### WHAT IS EXPECTED
Look through the entries. Copy each line that has the word "link".
========
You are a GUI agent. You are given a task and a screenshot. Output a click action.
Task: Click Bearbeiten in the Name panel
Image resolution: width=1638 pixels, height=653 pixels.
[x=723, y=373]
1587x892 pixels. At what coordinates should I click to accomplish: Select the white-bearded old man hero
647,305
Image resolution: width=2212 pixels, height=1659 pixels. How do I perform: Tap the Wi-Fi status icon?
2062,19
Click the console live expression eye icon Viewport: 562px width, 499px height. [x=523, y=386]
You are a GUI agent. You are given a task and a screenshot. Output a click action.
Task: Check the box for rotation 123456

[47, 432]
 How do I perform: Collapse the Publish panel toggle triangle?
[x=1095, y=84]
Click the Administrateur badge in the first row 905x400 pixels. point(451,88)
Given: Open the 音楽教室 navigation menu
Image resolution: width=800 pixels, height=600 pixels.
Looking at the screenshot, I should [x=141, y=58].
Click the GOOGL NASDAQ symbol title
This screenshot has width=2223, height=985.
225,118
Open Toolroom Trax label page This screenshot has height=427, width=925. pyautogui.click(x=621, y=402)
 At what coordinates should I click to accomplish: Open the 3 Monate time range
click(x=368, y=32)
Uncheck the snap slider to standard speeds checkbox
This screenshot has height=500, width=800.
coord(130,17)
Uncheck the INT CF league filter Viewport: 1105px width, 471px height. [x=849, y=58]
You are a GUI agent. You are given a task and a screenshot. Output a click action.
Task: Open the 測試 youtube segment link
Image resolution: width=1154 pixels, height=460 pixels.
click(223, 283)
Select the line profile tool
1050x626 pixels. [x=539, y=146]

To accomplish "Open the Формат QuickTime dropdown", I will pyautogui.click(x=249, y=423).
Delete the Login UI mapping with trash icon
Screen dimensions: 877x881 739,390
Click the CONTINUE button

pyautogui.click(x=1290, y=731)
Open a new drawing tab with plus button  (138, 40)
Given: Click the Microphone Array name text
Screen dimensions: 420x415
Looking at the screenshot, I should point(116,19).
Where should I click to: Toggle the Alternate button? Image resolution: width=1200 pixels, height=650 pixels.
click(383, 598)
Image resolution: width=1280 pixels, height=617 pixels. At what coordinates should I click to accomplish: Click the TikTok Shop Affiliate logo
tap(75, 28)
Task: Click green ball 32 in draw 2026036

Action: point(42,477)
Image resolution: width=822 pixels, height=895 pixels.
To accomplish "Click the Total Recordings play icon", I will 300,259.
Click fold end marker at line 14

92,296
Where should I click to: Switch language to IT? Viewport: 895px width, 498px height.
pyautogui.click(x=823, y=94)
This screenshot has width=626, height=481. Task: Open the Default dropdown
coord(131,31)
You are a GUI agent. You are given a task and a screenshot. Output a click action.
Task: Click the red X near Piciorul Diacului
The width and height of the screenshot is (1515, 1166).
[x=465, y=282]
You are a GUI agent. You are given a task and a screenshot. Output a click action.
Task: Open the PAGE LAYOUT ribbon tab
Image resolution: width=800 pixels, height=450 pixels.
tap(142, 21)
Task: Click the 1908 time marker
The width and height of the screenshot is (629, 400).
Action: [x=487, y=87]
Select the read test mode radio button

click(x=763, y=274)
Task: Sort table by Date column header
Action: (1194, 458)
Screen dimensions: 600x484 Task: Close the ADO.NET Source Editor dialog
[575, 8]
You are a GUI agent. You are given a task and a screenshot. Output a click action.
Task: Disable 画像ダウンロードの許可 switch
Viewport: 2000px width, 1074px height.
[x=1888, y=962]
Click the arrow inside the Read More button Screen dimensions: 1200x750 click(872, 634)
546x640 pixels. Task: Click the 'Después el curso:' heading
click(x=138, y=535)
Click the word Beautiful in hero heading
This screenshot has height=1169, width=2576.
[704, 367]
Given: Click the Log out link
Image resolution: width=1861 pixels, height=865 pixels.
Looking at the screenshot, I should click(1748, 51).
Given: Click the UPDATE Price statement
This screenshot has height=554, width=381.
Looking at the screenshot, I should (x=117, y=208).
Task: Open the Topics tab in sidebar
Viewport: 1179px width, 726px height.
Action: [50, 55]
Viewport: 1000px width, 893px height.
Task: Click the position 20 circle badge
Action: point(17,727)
========
### ANSWER TO THIS PROBLEM
Task: Open the 測試 youtube segment link
Given: Click the Log out link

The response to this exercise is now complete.